→ Exercise prompt
The entries are to be reproduced word for word, with all images left out.

Records drawn from a dataset
+++
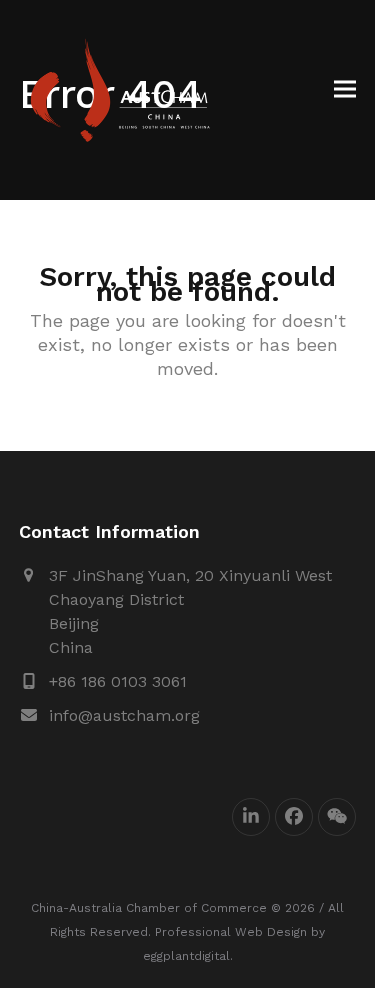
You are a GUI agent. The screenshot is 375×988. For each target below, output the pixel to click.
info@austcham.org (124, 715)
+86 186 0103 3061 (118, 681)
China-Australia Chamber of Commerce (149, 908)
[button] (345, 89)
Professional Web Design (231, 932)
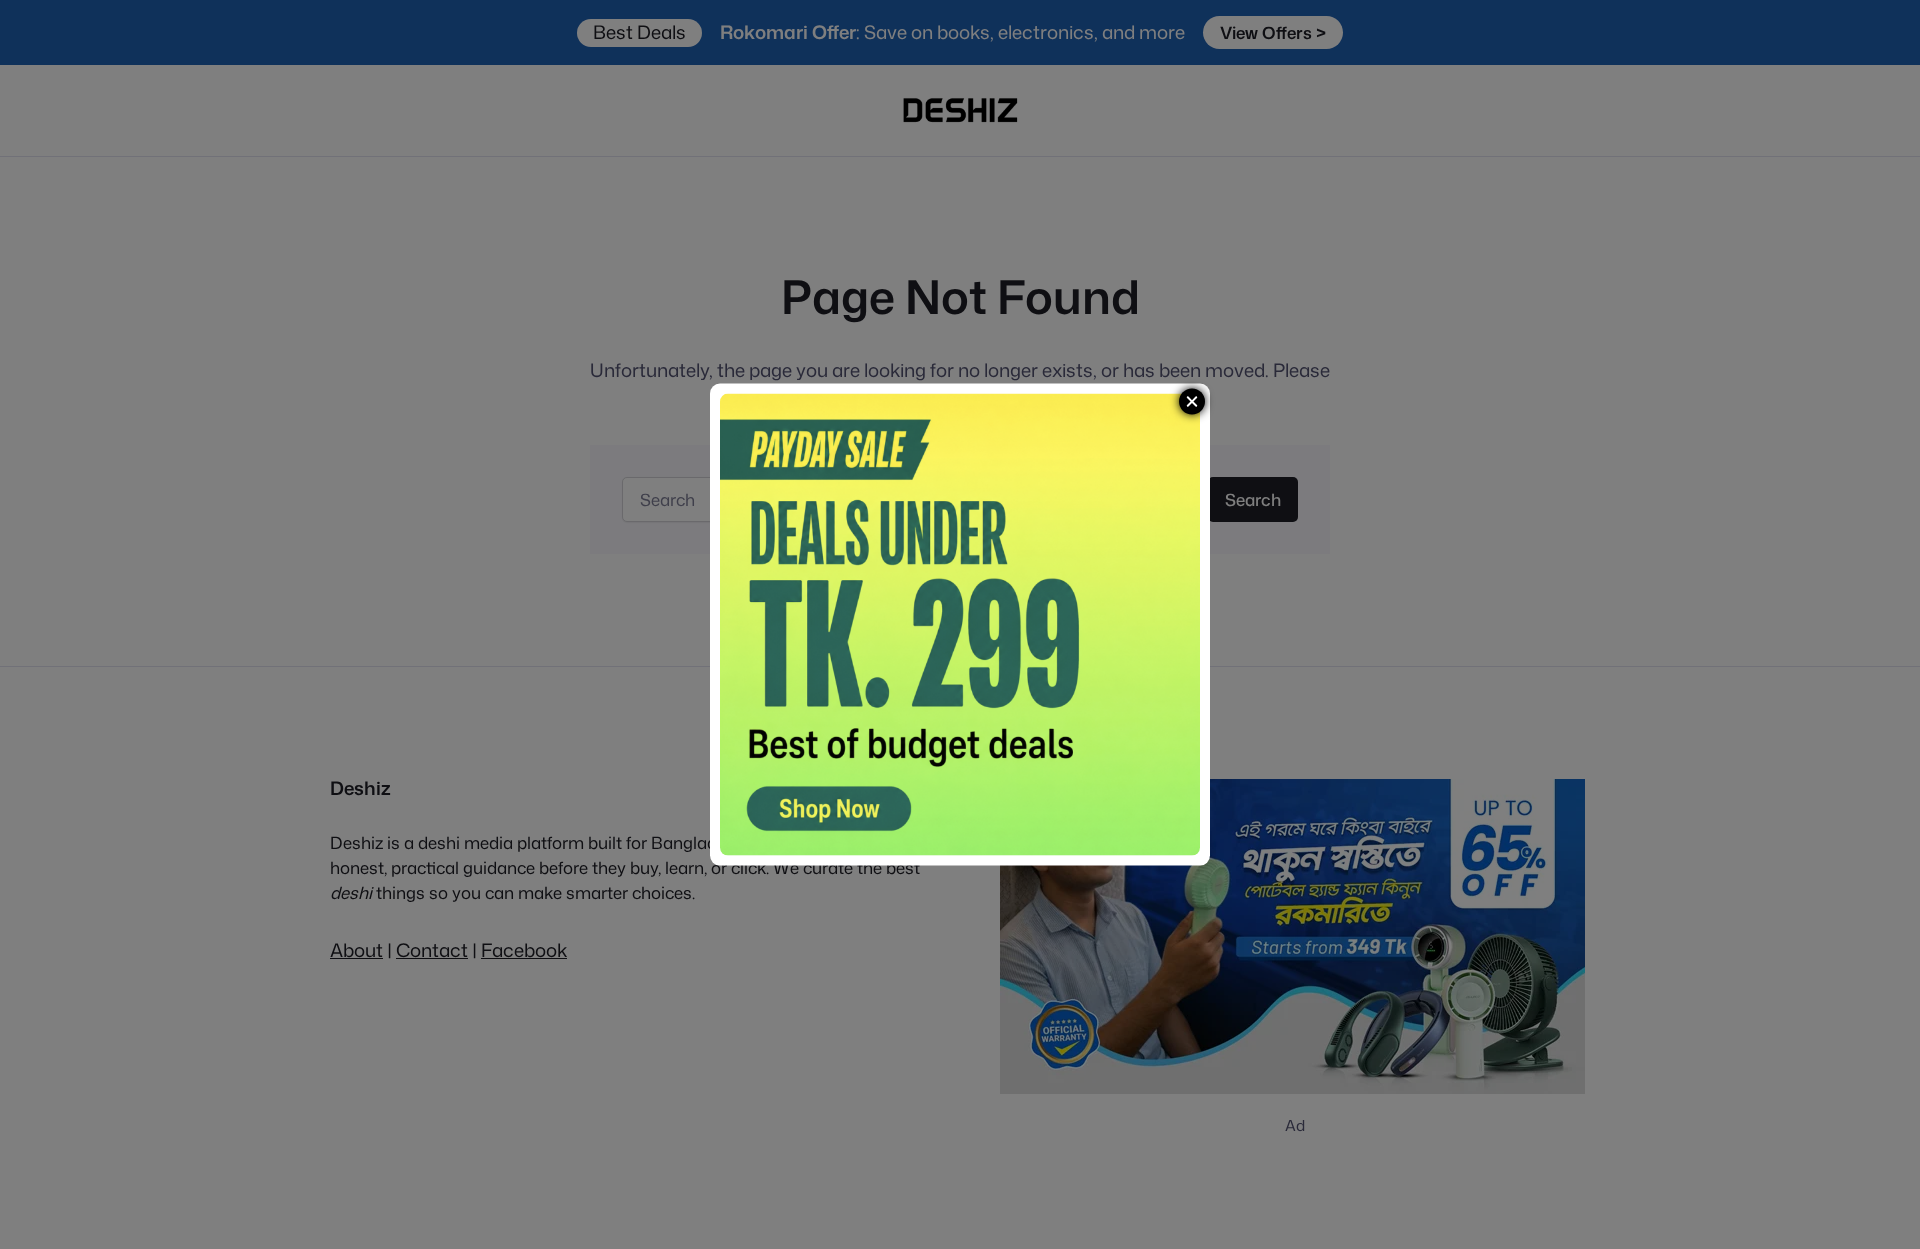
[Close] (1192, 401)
+++
→ Exercise output
You are a GUI agent. The screenshot is 375×988. For each target below, output the pixel to click.
info@austcham.org (124, 715)
+86 186 0103 3061 (118, 681)
China-Australia Chamber of Commerce (149, 908)
[button] (345, 89)
Professional Web Design (231, 932)
[Close] (1192, 401)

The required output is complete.